しかし労働保険においては、保険料の支払いと保険給付との関係は、民間の保険ほどには重視されない。保険料を支払っていても『労働者性』がなければ支給されないのだ。
・雇用保険は入口に関門
それでも雇用保険の場合は、役員や『事業主』(法人代表も含む。以下同じ)の同居の親族を加入させようとする際に、先に述べたように資料審査があり、そこの関門を問題なく通過しているのだから、その後も労働様態がそのままなのであれば、雇用保険の給付についてはまず間違いはない。
この場合は、『保険料を払っていた』ということよりも、保険者たる国の機関であるハローワークが『労働者と認めていた』という事実が大きいのだと言える。
労災保険も保険者は同じく国だが、雇用保険の被保険者だからといって無条件で労働者と認められるわけではない。これは、ハローワークと監督署の仲が悪いわけではなく(個人的にはそういう場合もあるかもしれないが)、監督署長は監督署長で独立して労働者性を判断するからだ。
以前、法人代表の別居の親族という関係の労働者(当然、雇用保険の被保険者)が、就業中に目のケガで病院を受診した労災があった。病院代を請求する〝労災5号様式〟という書類を普通に病院に送り、それが監督署に届くと、姓が同じだったため、その関係性を詳しく聞かれた。
幸い問題なく労災適用となり、間もなく回復したが、目のケガなので、最悪の事態を想定すれば監督署がこだわるのも無理はない。
このときは、聞かれなかった『雇用保険の被保険者』という事実についても説明したが、労働者認定の傍証の1つにはなるだろう。
同居親族のアルバイトは要注意
問題は、役員の場合はちょっと考えられないが、人手が足りないときに事業主の同居の親族(高校や大学の休み中のお子さんなど)をアルバイトで1日だけ雇い、ケガをしたような場合だ。
この場合は、雇用保険はそもそも適用の余地はない。
また、ケガをしたアルバイトがお子さんの友達など赤の他人なら、たまたま初めて来た人が現場に入ってすぐにケガした場合でも、問題なく労災は適用になるが、これが同居の親族となると原則としては労働者でないので労災保険の適用はない。

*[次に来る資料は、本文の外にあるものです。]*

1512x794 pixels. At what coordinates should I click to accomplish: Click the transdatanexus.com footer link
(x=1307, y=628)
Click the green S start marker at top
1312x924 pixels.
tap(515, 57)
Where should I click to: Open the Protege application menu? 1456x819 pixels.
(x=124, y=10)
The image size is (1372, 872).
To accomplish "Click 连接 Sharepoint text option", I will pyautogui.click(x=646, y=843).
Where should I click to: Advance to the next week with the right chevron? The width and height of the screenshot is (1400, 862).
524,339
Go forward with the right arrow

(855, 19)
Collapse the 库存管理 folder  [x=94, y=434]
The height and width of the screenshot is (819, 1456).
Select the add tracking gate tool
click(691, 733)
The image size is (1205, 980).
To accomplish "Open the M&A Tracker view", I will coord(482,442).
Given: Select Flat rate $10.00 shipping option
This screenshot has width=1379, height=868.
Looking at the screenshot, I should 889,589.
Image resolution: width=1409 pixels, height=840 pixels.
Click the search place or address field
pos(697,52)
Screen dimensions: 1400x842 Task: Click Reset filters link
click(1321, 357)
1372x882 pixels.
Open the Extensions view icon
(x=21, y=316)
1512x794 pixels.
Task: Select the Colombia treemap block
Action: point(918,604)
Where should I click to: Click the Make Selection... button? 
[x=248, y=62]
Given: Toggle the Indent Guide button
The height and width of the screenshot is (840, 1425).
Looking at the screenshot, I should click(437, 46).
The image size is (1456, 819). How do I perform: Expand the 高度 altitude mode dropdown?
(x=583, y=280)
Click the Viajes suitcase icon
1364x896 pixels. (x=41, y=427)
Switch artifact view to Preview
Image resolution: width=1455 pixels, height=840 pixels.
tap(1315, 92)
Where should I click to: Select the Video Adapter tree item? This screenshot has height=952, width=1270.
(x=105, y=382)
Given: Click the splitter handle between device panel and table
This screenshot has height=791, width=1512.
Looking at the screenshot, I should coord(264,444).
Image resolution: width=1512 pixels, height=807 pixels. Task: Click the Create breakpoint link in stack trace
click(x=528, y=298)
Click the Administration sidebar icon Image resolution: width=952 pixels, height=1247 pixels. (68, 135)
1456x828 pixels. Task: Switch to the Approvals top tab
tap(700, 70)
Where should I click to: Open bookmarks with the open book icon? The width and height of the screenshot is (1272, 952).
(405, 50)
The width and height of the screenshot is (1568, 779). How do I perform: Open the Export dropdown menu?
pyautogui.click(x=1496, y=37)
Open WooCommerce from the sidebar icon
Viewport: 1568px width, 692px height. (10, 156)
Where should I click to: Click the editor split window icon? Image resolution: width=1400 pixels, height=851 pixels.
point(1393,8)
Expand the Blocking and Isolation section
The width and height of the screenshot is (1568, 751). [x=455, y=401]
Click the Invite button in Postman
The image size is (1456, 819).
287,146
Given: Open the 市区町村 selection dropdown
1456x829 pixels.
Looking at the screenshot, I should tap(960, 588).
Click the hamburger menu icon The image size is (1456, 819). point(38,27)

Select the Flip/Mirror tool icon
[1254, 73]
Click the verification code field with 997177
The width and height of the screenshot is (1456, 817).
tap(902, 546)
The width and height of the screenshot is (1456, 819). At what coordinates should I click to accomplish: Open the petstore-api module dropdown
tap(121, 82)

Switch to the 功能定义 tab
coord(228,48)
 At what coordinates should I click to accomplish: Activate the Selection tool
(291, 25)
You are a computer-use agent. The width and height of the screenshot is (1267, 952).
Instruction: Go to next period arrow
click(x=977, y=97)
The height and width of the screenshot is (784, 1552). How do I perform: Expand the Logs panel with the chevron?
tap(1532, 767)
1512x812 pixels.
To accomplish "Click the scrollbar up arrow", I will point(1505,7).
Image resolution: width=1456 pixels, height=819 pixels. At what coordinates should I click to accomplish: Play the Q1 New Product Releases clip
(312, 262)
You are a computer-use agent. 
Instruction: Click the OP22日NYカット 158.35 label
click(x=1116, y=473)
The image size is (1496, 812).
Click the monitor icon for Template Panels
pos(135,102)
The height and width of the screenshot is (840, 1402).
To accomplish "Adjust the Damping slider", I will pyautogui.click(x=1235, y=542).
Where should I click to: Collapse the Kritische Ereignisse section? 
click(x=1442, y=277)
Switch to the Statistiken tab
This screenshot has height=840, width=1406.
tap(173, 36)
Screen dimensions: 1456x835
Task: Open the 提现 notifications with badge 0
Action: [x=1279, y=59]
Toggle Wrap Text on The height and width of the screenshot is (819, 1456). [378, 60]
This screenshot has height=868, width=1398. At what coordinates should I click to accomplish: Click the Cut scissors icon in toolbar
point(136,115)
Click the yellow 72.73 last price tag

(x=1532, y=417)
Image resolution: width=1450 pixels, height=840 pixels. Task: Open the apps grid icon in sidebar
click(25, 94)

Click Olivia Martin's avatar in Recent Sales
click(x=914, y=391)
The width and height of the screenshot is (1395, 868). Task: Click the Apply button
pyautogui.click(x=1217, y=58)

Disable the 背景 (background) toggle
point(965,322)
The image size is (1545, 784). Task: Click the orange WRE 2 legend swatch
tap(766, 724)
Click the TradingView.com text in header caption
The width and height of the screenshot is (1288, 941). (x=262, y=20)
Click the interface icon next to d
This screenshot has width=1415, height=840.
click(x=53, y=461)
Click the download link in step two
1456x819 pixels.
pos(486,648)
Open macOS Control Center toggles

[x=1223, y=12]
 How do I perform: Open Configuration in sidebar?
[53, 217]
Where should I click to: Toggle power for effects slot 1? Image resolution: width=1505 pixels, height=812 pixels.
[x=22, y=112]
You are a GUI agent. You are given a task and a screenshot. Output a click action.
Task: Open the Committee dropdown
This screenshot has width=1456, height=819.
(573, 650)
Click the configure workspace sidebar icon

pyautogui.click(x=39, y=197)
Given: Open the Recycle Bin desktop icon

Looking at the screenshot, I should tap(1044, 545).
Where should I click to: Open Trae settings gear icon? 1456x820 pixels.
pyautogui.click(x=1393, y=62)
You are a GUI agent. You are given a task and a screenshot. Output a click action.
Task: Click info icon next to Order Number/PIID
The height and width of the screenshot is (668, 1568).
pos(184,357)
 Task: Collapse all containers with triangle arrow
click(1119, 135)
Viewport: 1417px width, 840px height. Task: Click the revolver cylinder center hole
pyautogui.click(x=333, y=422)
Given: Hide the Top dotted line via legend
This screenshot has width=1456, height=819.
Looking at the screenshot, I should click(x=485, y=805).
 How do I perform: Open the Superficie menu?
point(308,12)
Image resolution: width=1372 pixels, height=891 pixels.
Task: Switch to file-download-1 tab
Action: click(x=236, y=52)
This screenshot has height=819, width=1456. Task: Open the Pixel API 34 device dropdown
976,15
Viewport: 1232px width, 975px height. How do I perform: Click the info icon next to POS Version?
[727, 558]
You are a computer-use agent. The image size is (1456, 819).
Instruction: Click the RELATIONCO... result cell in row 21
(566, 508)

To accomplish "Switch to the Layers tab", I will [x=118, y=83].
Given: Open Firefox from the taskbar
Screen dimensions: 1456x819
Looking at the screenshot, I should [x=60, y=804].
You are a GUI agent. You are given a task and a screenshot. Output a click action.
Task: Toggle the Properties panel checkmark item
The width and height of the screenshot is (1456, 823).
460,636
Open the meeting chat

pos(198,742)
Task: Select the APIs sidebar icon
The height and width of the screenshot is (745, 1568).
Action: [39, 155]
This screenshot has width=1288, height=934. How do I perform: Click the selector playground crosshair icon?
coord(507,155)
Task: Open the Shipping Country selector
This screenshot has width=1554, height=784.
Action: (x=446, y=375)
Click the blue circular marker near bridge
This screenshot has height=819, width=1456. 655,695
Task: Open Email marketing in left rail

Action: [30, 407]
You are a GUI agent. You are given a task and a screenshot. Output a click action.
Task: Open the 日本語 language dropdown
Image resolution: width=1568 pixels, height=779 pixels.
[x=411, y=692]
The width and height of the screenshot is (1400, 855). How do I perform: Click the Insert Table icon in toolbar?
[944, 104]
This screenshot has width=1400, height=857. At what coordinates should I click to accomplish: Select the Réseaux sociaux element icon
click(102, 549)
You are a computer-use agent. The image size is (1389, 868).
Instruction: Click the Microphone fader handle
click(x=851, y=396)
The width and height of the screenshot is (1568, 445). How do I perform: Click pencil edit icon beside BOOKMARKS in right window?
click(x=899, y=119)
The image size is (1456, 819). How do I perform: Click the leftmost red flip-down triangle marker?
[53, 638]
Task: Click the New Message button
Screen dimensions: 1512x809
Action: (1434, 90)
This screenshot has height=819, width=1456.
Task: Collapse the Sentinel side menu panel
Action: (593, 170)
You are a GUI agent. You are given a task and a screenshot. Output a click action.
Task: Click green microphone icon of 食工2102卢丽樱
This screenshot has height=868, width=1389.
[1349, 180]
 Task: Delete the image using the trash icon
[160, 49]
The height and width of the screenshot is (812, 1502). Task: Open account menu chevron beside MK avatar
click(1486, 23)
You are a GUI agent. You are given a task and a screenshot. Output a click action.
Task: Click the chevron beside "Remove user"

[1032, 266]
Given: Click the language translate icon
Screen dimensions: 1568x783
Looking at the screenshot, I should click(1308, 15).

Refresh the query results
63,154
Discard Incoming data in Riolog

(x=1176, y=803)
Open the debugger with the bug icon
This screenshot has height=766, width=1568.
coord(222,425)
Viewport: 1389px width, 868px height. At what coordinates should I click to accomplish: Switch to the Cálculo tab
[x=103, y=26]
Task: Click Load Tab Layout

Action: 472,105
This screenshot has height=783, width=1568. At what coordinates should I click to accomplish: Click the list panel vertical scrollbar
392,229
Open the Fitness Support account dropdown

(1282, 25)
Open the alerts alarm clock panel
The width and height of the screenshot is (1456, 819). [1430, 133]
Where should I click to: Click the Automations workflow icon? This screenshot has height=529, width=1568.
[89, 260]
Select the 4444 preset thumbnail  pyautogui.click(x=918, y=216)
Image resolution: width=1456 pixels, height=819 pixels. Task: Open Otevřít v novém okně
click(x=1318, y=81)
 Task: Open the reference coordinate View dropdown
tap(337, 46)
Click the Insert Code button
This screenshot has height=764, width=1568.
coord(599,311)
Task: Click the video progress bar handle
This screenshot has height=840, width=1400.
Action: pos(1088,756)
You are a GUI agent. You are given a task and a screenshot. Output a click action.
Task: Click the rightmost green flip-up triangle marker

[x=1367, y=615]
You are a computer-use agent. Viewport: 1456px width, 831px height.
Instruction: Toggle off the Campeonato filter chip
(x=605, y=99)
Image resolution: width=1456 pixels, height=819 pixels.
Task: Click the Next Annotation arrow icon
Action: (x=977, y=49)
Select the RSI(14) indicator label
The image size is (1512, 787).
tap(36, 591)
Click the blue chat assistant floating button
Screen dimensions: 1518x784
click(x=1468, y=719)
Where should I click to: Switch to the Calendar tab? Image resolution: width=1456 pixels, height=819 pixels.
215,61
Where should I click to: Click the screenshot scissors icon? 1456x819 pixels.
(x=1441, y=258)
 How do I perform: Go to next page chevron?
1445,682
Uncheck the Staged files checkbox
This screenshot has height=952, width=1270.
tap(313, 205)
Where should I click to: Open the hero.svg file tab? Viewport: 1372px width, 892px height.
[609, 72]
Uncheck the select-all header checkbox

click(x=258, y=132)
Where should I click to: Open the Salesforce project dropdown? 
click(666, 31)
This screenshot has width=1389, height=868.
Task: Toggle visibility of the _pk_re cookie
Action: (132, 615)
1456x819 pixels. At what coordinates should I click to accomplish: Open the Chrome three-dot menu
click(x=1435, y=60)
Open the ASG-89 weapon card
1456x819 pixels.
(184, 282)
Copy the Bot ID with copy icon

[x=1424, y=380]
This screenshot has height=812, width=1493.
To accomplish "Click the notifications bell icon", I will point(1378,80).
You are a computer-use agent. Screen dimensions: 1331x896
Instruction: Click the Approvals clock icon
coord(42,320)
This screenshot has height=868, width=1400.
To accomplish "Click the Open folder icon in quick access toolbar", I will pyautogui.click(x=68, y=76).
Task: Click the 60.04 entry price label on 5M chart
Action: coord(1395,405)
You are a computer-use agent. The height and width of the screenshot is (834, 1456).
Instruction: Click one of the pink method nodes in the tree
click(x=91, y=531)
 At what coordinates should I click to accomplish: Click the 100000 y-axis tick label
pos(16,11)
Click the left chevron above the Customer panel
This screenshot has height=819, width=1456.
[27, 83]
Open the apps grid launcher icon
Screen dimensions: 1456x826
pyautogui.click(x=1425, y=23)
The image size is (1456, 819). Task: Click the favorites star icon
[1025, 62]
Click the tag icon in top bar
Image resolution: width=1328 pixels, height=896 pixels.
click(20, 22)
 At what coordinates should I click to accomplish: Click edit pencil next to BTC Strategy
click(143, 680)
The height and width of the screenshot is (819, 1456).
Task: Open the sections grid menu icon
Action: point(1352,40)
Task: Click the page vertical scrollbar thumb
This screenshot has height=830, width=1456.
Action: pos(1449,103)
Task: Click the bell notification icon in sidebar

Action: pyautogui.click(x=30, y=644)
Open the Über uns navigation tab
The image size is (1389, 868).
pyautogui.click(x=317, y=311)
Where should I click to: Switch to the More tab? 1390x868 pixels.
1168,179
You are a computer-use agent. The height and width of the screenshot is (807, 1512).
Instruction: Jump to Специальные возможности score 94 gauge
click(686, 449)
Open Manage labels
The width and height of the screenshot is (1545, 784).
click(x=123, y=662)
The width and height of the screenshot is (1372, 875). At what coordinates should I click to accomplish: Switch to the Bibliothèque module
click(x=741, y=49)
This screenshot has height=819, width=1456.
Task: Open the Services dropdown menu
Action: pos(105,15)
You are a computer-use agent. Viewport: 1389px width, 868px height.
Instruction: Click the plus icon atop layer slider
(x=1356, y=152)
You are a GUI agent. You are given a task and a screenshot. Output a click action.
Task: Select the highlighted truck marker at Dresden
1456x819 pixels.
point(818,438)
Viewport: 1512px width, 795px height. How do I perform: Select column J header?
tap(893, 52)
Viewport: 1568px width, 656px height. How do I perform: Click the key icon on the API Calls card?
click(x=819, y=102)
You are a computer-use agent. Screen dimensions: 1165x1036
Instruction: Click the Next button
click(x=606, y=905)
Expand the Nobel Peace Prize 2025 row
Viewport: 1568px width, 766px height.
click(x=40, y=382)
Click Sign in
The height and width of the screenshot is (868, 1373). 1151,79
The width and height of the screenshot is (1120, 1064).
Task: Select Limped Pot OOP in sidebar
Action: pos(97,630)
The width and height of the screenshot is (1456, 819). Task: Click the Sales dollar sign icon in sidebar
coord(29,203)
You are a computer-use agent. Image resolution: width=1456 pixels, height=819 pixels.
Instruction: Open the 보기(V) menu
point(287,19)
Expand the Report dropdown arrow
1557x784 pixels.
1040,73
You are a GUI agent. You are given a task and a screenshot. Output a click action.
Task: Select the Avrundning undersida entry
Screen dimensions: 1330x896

『46.事業主の隣の息子は労働者』で触れたように、他の労働者がいることを前提として、労働条件が他の『労働者』と一緒であり、待遇面でも優遇されている状況になければ、例外として『労働者』として雇うことも可能な場合もあるが、『労働者性』の証明は結構大変なことになってくる。
事業主たるもの、その辺の準備は事前に怠りなくやっておくべきだ。